Die Ursachen von Osteoporose

| 19. Nov. 2010

Osteoporose (Knochenschwund) ist eine der häufigsten Stoffwechselerkrankungen des Knochens. Bei Osteoporosepatienten nimmt die Knochenmasse ab, wohingegen bei einem gesunden Menschen der Knochenauf- und abbau miteinander harmonisiert. Die Knochen sind geschwächt und verlieren an Stabilität, sowie Elastizität.

Ursachen von Osteoporose

Ursachen von Osteoporose können zum einen Kalciummangel sein, da Kalcium eine besondere Rolle für die Knochenbildung darstellt. Wird über die Nahrung zu wenig Calcium aufgenommen, greift der Körper auf das Calcium der Knochen zurück. Aber auch Vitamin D-Mangel kann die Kalciumaufnahme verschlechtern.

Weitere Ursachen sind beispielsweise Östrogenmangel. Bei fehlender Produktion von Östrogen kommt es zu einem vermehrten Knochenabbau. Dieser Mangel wird häufig durch die Wechseljahre herbei geführt. Daher sind auch eher Frauen, statt Männer betroffen. Das Alter liegt zwischen 40 und 45 Jahren.

Auch Untergewicht und wenig Bewegung fördern Osteoporose

Bewegungsmangel kann ebenso zu Osteoporose führen. Grund hierführ ist der Abbau der Knochendichte. Und Untergewicht, meist hervorgerufen durch Essstörungen wie Anorexia und Bulemia nervosa, sorgt für das Ausbleiben der Regel und verhindert somit die Produktion von Östrogen. Die Knochenmasse wird, wie in den Wechseljahren, beschädigt.

Bei übermäßigen Diäten wird der Körper übersäuert und um dem entgegenzuwirken wird viel Kalcium verbraucht, das den Knochen entzogen wird. Ist die Ernährung dann auch noch sehr einseitig, besteht das Risiko, dass der Körper zu wenig Kalcium und Vitamin D zugeführt bekommt.
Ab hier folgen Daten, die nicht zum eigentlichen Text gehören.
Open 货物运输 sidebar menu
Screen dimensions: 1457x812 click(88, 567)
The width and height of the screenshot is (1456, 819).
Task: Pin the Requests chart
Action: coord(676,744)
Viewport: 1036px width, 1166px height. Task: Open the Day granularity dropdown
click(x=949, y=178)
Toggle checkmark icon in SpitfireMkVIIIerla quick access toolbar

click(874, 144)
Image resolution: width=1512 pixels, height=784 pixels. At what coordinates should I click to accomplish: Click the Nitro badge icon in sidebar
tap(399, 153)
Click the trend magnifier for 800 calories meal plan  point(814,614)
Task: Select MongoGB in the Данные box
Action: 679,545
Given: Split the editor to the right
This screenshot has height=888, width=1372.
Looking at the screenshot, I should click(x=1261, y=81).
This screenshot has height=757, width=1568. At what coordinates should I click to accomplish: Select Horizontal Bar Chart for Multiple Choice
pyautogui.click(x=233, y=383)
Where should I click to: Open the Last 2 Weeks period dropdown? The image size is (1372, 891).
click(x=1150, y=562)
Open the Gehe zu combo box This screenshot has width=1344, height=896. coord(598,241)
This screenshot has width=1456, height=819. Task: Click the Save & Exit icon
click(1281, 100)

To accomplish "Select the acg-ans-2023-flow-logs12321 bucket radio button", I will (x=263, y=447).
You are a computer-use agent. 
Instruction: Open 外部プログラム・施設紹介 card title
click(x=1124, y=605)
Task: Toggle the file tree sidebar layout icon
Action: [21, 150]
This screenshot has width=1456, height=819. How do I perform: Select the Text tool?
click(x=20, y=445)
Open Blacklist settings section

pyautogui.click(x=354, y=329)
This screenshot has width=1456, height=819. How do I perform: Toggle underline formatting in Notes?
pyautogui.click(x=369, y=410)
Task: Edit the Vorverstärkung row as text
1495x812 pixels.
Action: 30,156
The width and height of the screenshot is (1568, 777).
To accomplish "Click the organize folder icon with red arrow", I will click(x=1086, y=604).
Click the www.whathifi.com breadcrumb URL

Medikamente können Knochenmasse beschädigen

Medikamente können ebenso unsere Knochenmasse schädigen. Dabei sind Cortison und Cortisol die häufigsten Verursacher. Verschrieben werden diese beiden Medikamente meist bei Rheumaerkrankungen. Diese können aber beispielsweise die Kalciumaufnahme verschlechtern und die Kalciumausscheidung erhöhen.

Weitere Ursachen von Osteoporose

  • Einige Medikamente gegen Bluthochdruck fördern ebenso die Ausscheidung von Kalcium.
  • Phosphatbinder besitzen auch einen knochenschädigende Wirkung.
  • Schilddrüsenüberfunktionen führen zu einer Calciumausschüttung, da der Knochenumsatz gesteigert ist.
  • Kalciummangel tritt auch oft bei Menschen mit Laktoseintoleranz auf, da keine oder zu wenig Milchprodukte aufgenommen werden.
  • Nierenerkrankungen und Diabetes Mellitus verhindern die Aufnahme von Calcium und Vitamin D.
  • Zu hoher Alkoholgenuss hemmt die knochenaufbauenden Zellen. Der Knochenabbau schreitet so immer weiter voran und das Skelett wird brüchig.
  • Rauchen führt zu Vitamin D- und Vitamin C – Mangel und das Nikotin beschleunigt den Abbau von Östrogenen, die wiederum die Wechseljahre früher beginnen lassen.
  • Weitere Ursachen können die frühzeitige Entfernung von Eierstöcken sein, welche die Produktion von schützenden Hormonen verkürzt.

Woran erkenne ich Osteoporose?

Erste Symptome können dumpfe Rückenschmerzen sein. Grund hierfür ist, dass der Verlust der Knochendichte an den Wirbelkörpern besonders ausgeprägt ist. Im weiteren Verlauf kommt es häufig zu Knochenbrüchen, die scheinbar ohne erkennbare Ursache auftreten und zu starken Schmerzen führen.

Weitere Symptome sind die Verformung der Wirbelsäule, auch Witwenbuckel genannt, welche durch die Wirbelbrüche entsteht, sowie eine Verminderung der Körpergröße bis zu 4 cm.